## Record set
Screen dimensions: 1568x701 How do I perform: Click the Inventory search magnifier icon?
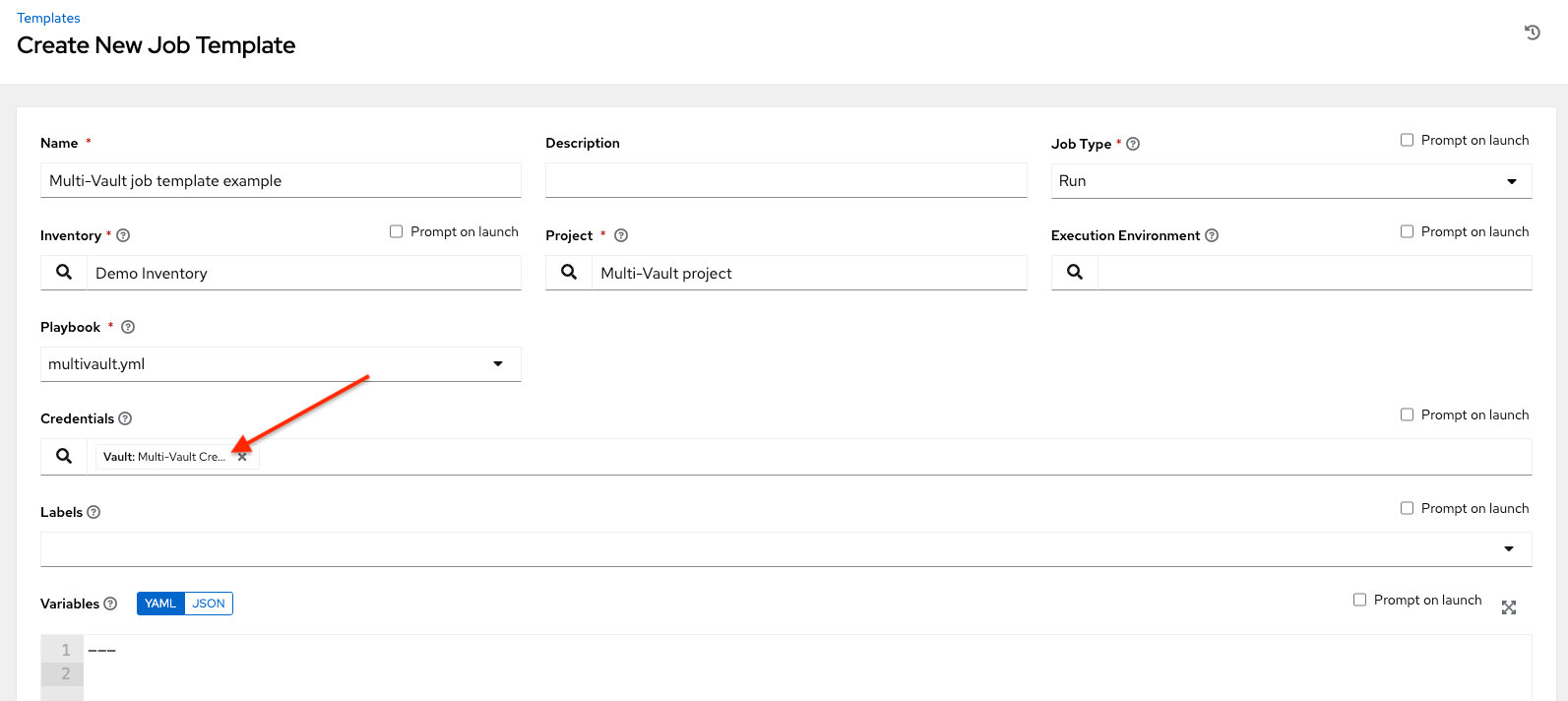pyautogui.click(x=64, y=273)
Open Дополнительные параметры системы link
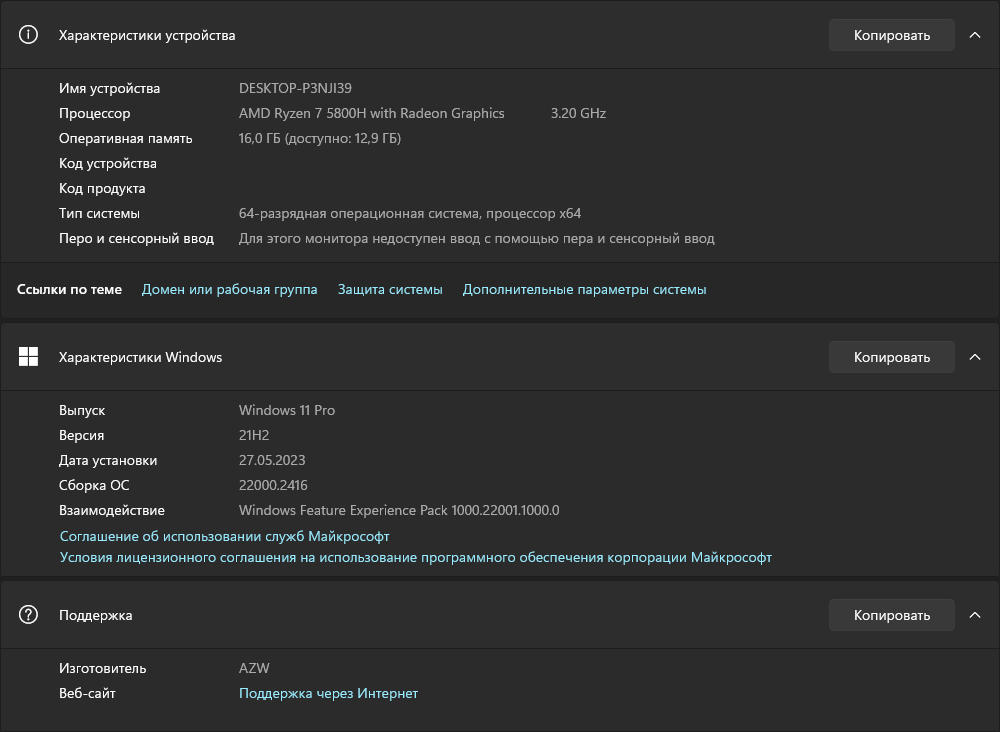The height and width of the screenshot is (732, 1000). coord(584,289)
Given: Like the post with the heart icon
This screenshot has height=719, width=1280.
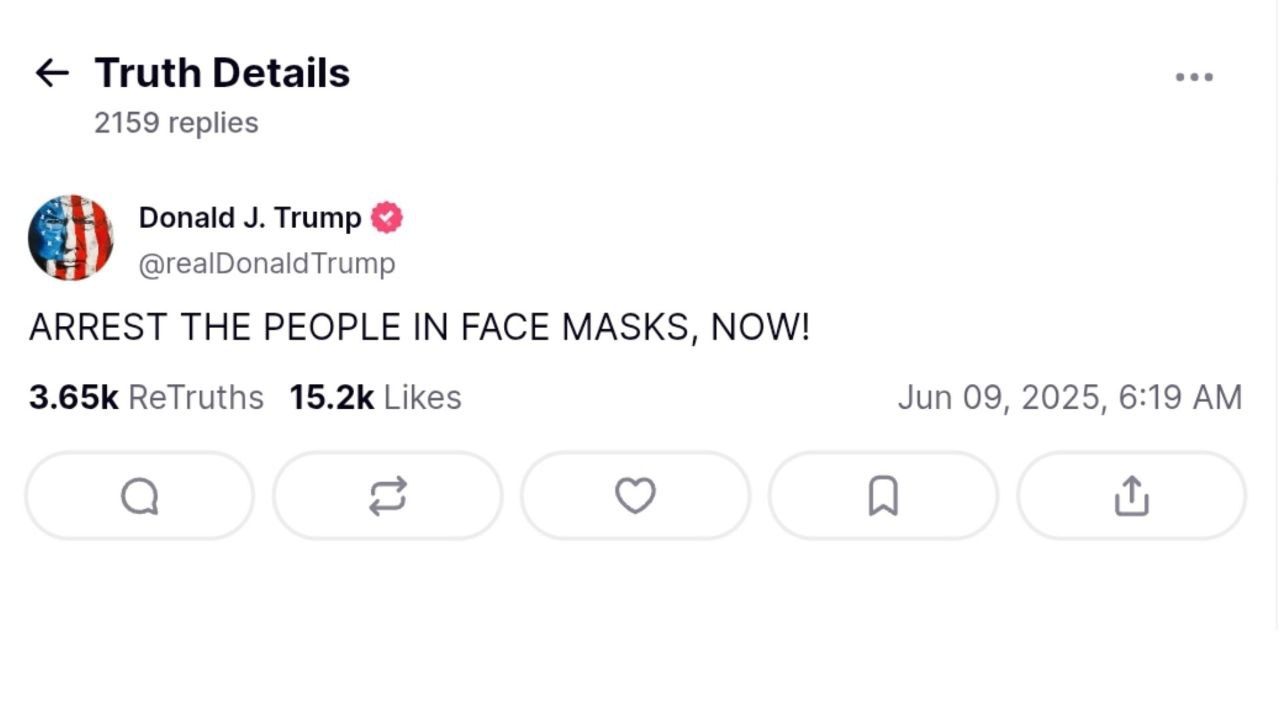Looking at the screenshot, I should click(x=635, y=496).
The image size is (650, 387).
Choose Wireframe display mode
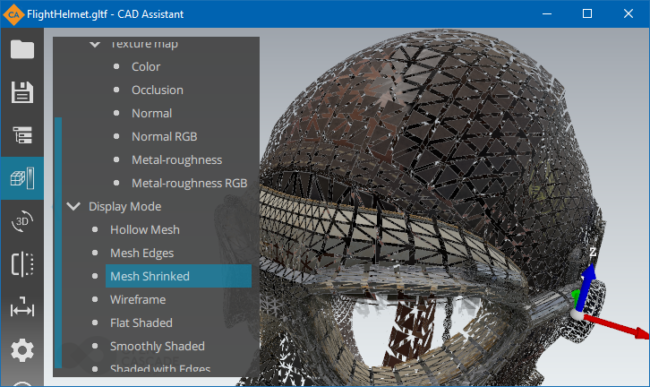[x=138, y=299]
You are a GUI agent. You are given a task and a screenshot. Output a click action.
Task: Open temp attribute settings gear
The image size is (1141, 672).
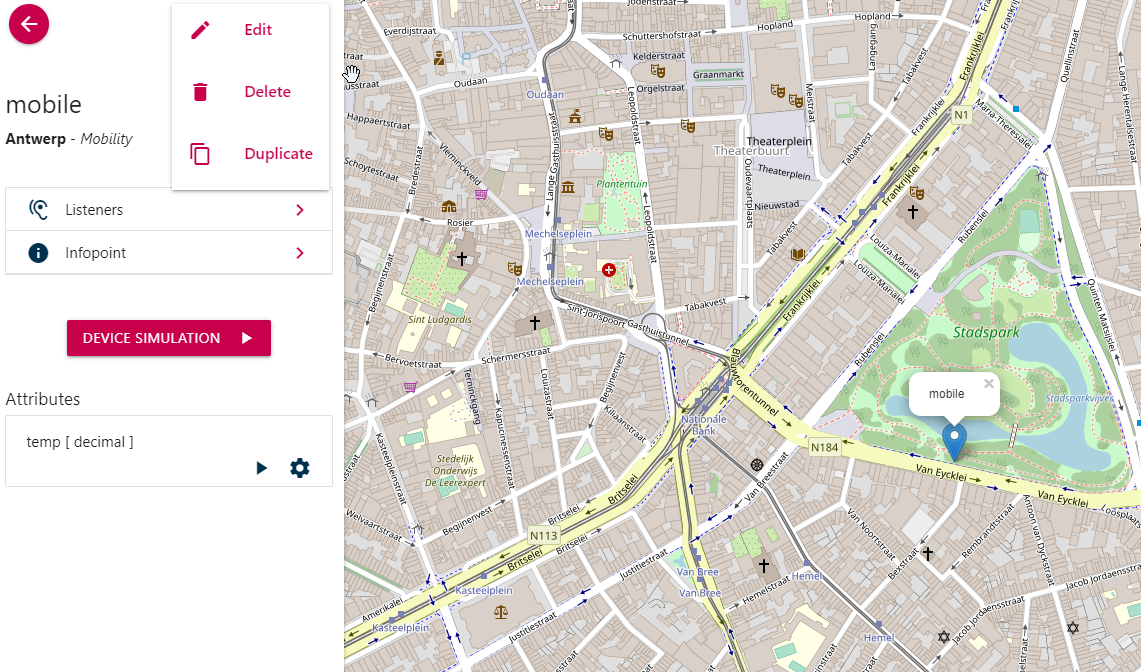tap(299, 467)
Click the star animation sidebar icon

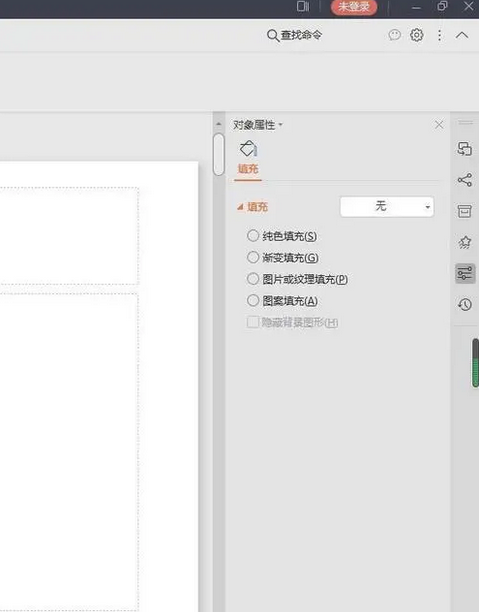[x=465, y=242]
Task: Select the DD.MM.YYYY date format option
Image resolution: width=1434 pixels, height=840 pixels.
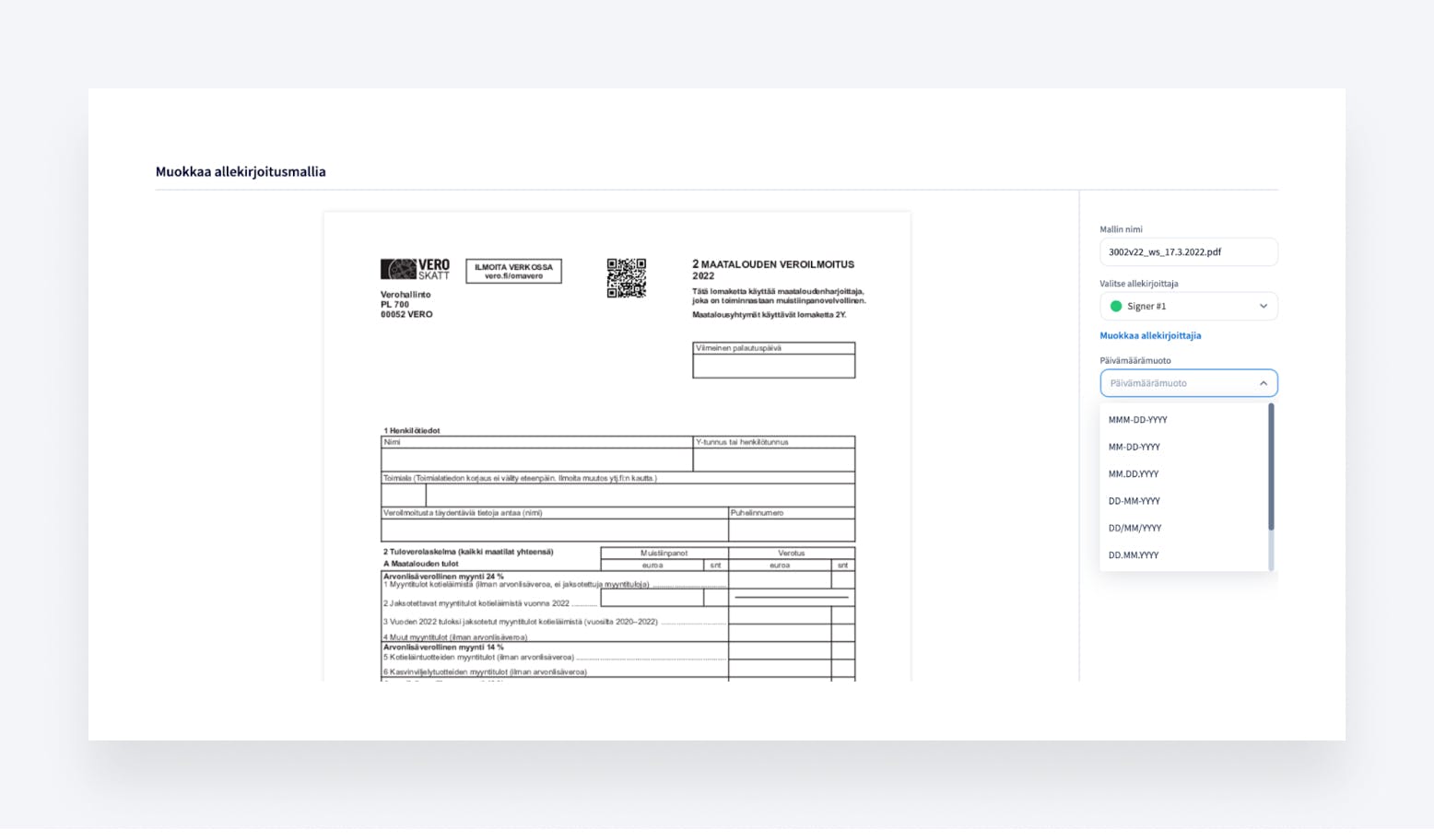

## Task instructions
What you return should be all of the material above, exactly, and none of its pictures.

## Answer space
Screen dimensions: 1568x701 How do I perform: Click the Inventory search magnifier icon?
pyautogui.click(x=64, y=273)
Open Дополнительные параметры системы link
The height and width of the screenshot is (732, 1000). coord(584,289)
Given: Like the post with the heart icon
This screenshot has height=719, width=1280.
Looking at the screenshot, I should click(x=635, y=496).
The image size is (650, 387).
Choose Wireframe display mode
[x=138, y=299]
You are a GUI agent. You are given a task and a screenshot. Output a click action.
Task: Open temp attribute settings gear
The image size is (1141, 672).
tap(299, 467)
Click the star animation sidebar icon

[x=465, y=242]
Task: Select the DD.MM.YYYY date format option
Image resolution: width=1434 pixels, height=840 pixels.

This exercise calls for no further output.